大きな要因は、やはりコロナだ。生産地や工場での働き手不足による生産停滞、コンテナ不足による運賃の高騰、経済活動が急激に回復しつつある各国との取引価格競争など、供給が需要に追い付かないため、値段が下がる要因がない。幸い、日本は米だけは安定しているので、弁当も丼も、ごはんの量だけは増えていく……なんてこともあるかもしれない。

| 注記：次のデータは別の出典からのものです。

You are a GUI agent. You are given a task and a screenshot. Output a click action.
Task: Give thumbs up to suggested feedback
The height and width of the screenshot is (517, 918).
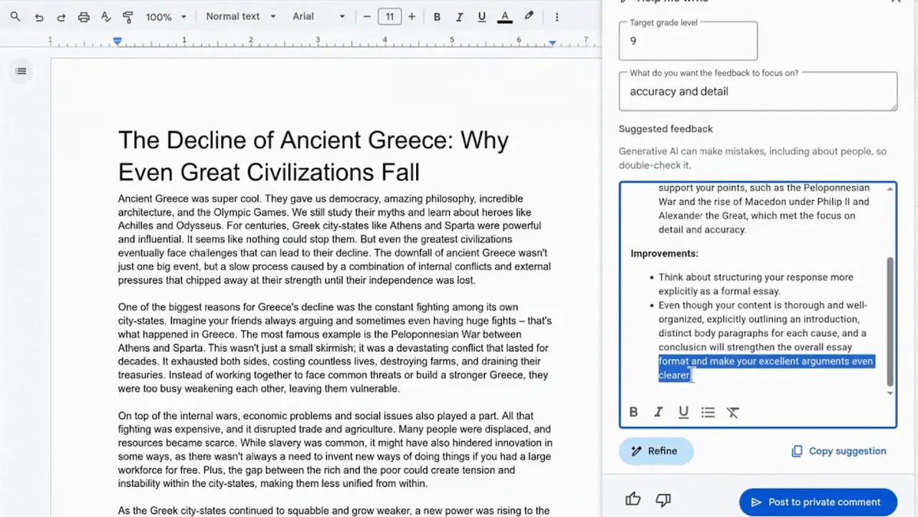pyautogui.click(x=633, y=500)
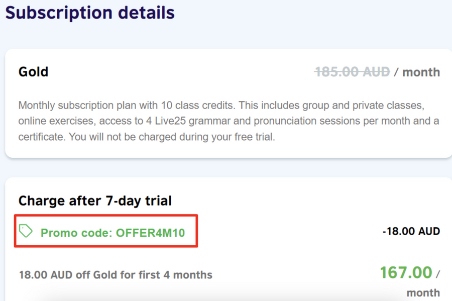Select the Subscription details heading
This screenshot has width=452, height=301.
[90, 13]
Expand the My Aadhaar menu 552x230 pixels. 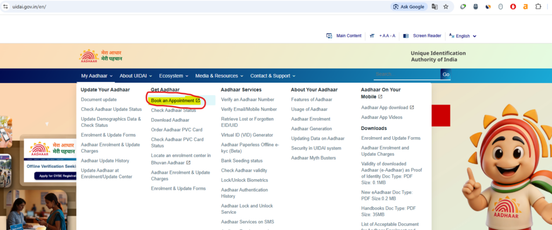97,76
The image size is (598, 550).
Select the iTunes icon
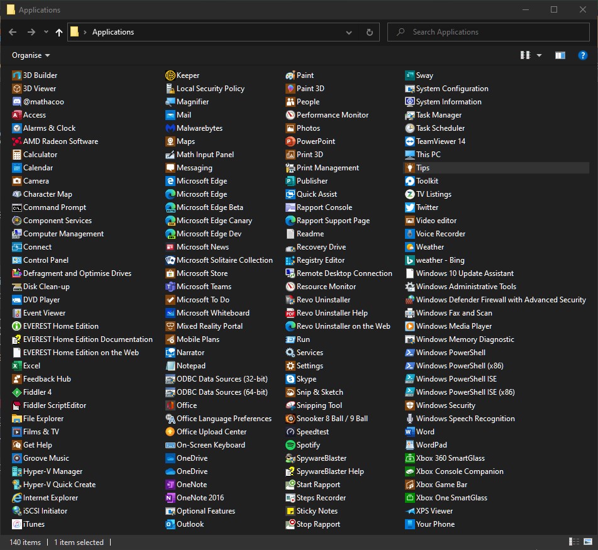coord(17,524)
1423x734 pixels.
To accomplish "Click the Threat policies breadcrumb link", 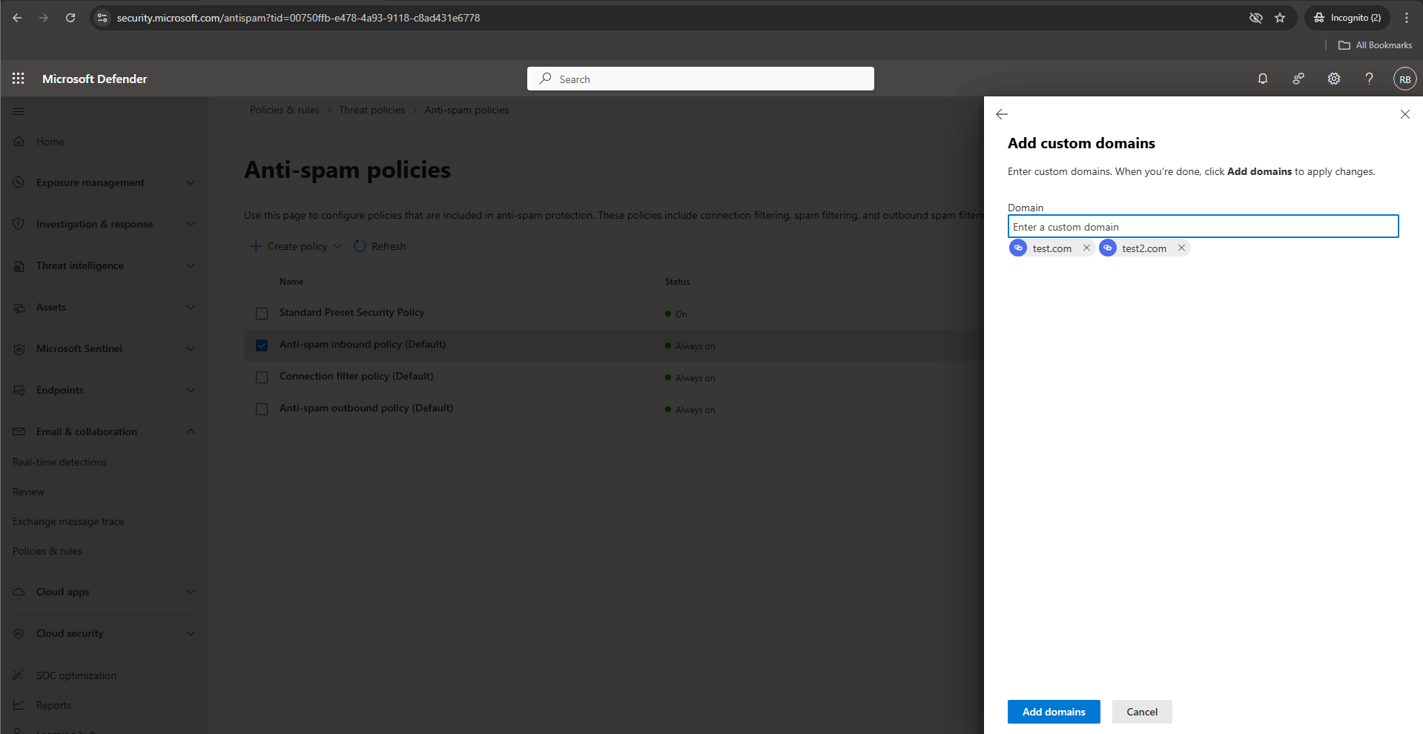I will 372,110.
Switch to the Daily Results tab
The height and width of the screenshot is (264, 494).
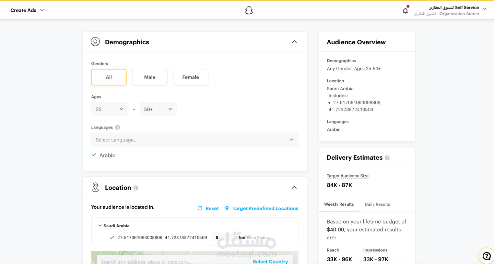[x=377, y=204]
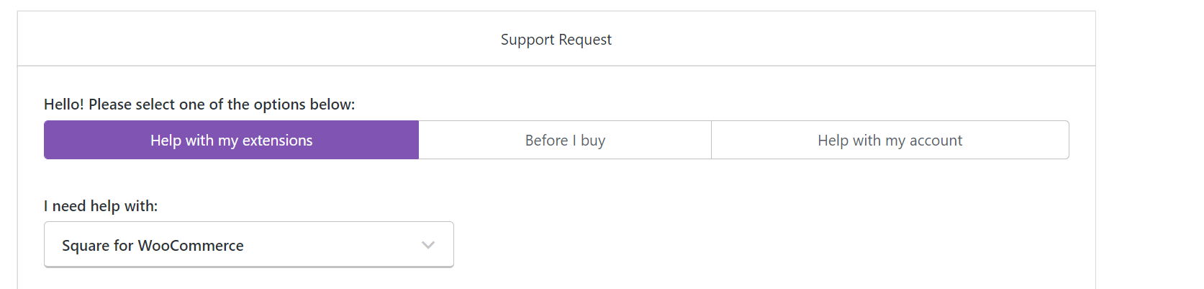Screen dimensions: 1204x289
Task: Click the highlighted purple option segment
Action: pyautogui.click(x=231, y=140)
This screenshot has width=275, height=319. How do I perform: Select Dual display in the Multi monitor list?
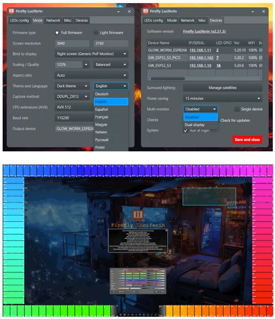194,125
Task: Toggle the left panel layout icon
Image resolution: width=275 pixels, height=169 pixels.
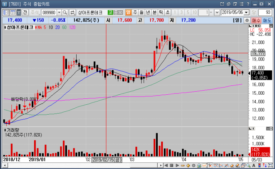Action: 6,13
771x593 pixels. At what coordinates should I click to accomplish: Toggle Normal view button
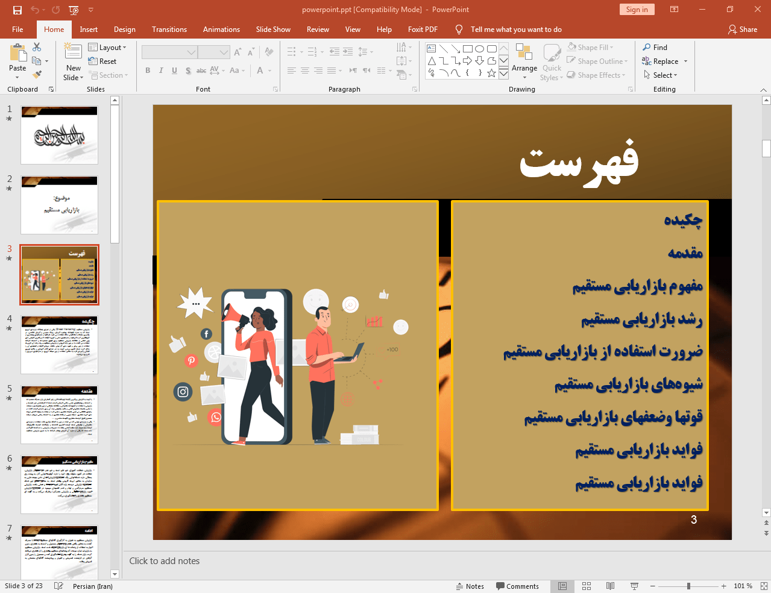tap(562, 586)
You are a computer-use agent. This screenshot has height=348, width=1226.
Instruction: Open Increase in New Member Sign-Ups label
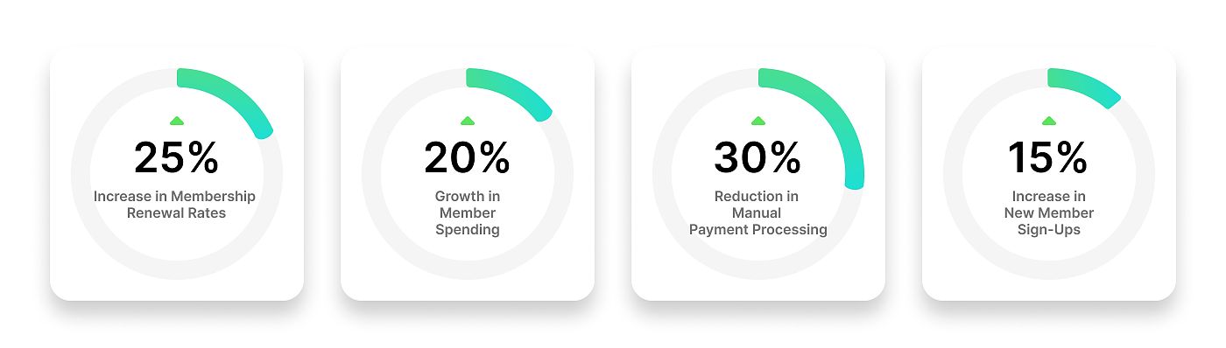click(1049, 213)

また、10月からは働く人の最低賃金も引き上げになった。歓迎すべきいいことではあるが、その人件費もコストに乗ってくる。人件費を削って利益を上げる――なんてやり方は、難しくなる一方だろう。
デフレの申し子・100均も絶滅の危機?
コロナ遠因のコスト高騰は、別の身近な価格にも影響を及ぼしそうだ。アジアで工場の稼働が止まる、輸送費がより上がる、さらには後でも触れるがエネルギー価格がとんでもなく上がりつつある現状では、これまで海外で安く製造してきた100円グッズ業界が苦しくなるのではと危惧している。
先の食品とは違い、「原材料費が上がったので来月から値上げします」と言えないのが、価格を固定している100均グッズだ。先日も、業界大手のキャンドゥがイオンの子会社になる道を選んだが、このままでは収益確保が厳しいという台所事情もあったのだと想像する。
過去連載でも取り上げてきたように、多くの100円ショップは、すでに300円・500円といった多価格帯戦略をとっているとはいえ、それでも主力は100円商品のはず。いつまでワンコインにこだわり続けることができるか、心配だ。
100円ショップも、牛丼チェーンも、いわばデフレの申し子だ。しかし、“安さ至上主義のビジネス”は、そろそろ金属疲労を起こしているのではないか。